### YOUR GOAL
All lines from the one containing "Task: Open the Buchungssatz shortcut card" to the end of the data below are to be returned exactly, both ends included, with nothing added.

#####

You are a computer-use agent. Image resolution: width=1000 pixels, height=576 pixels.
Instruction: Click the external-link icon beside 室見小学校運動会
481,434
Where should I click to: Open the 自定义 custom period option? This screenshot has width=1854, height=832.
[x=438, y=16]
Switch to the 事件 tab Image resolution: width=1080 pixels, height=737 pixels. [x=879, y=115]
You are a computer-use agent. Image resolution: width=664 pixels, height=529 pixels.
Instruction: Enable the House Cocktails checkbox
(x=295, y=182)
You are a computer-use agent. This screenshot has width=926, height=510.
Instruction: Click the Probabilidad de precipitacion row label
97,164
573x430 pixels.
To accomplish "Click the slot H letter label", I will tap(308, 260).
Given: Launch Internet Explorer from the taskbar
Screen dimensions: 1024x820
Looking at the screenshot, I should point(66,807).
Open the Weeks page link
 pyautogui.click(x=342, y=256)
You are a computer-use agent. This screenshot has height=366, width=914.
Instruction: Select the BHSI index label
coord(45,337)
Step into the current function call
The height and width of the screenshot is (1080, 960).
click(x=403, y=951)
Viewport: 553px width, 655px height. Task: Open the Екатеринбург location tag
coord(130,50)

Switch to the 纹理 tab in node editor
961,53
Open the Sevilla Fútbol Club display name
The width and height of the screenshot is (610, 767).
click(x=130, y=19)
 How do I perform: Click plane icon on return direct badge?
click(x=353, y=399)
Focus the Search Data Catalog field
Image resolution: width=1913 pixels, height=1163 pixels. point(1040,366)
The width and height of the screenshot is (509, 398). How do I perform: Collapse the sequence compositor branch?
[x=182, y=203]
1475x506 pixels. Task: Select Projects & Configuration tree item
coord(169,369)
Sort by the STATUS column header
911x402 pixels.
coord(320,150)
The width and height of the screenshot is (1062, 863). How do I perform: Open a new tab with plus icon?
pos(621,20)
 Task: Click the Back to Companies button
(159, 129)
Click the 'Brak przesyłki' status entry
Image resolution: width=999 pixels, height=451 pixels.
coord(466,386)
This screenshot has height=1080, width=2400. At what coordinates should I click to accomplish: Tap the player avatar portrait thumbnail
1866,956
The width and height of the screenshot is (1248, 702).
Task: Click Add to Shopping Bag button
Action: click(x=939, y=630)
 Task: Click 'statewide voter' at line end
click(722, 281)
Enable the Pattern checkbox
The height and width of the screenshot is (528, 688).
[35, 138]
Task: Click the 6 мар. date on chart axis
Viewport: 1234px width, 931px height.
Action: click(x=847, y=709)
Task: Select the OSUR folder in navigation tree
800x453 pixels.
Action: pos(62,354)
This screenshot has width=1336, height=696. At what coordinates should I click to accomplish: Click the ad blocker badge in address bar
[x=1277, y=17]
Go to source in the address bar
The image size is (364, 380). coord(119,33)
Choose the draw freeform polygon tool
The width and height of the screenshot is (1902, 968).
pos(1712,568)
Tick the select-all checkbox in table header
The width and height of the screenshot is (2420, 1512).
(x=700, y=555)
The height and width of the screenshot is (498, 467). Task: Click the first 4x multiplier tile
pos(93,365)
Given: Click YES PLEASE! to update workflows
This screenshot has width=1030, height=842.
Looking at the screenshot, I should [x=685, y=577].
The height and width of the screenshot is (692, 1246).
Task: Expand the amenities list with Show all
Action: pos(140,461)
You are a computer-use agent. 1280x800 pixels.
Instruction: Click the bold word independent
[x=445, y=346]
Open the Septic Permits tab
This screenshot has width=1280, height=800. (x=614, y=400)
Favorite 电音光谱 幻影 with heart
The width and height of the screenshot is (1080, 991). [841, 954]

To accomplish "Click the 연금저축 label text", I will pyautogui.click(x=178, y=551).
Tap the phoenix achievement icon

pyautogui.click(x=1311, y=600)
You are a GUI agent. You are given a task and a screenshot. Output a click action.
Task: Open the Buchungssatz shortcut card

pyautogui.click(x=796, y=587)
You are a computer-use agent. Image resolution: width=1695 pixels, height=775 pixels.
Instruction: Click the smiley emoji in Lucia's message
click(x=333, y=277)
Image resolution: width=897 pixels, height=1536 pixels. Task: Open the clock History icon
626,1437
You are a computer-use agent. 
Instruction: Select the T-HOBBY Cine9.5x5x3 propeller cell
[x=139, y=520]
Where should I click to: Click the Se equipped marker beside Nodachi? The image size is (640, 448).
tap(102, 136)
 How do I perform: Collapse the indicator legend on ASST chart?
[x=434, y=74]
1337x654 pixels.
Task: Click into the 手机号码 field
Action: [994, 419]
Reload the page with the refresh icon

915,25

#####

### ANSWER BOX
Task: Open the Buchungssatz shortcut card

pyautogui.click(x=796, y=587)
You are a computer-use agent. Image resolution: width=1695 pixels, height=775 pixels.
Instruction: Click the smiley emoji in Lucia's message
click(x=333, y=277)
Image resolution: width=897 pixels, height=1536 pixels. Task: Open the clock History icon
626,1437
You are a computer-use agent. 
Instruction: Select the T-HOBBY Cine9.5x5x3 propeller cell
[x=139, y=520]
Where should I click to: Click the Se equipped marker beside Nodachi? The image size is (640, 448).
tap(102, 136)
 How do I perform: Collapse the indicator legend on ASST chart?
[x=434, y=74]
1337x654 pixels.
Task: Click into the 手机号码 field
Action: [994, 419]
Reload the page with the refresh icon

915,25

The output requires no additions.